-- Pixel coordinate grounding data --
■ ■ ■

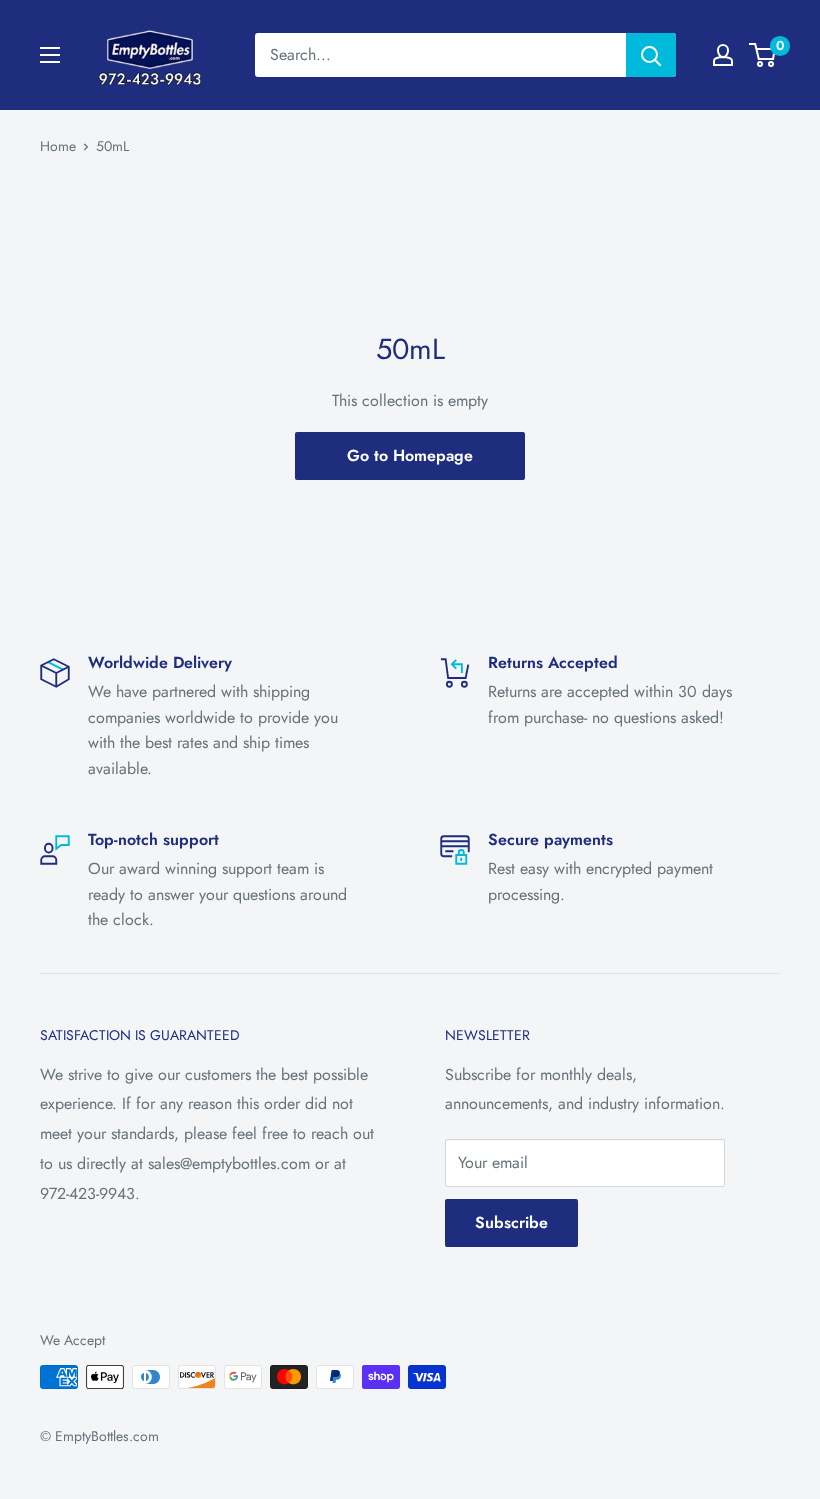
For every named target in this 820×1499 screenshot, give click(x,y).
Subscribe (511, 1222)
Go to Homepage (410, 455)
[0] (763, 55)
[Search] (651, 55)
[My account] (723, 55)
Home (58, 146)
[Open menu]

■ ■ ■

-- What to do --
Quote each record exactly as it stands, minus the pictures.

-- Output of the task --
For every named target in this 820×1499 screenshot, give click(x,y).
Subscribe (511, 1222)
Go to Homepage (410, 455)
[0] (763, 55)
[Search] (651, 55)
[My account] (723, 55)
Home (58, 146)
[Open menu]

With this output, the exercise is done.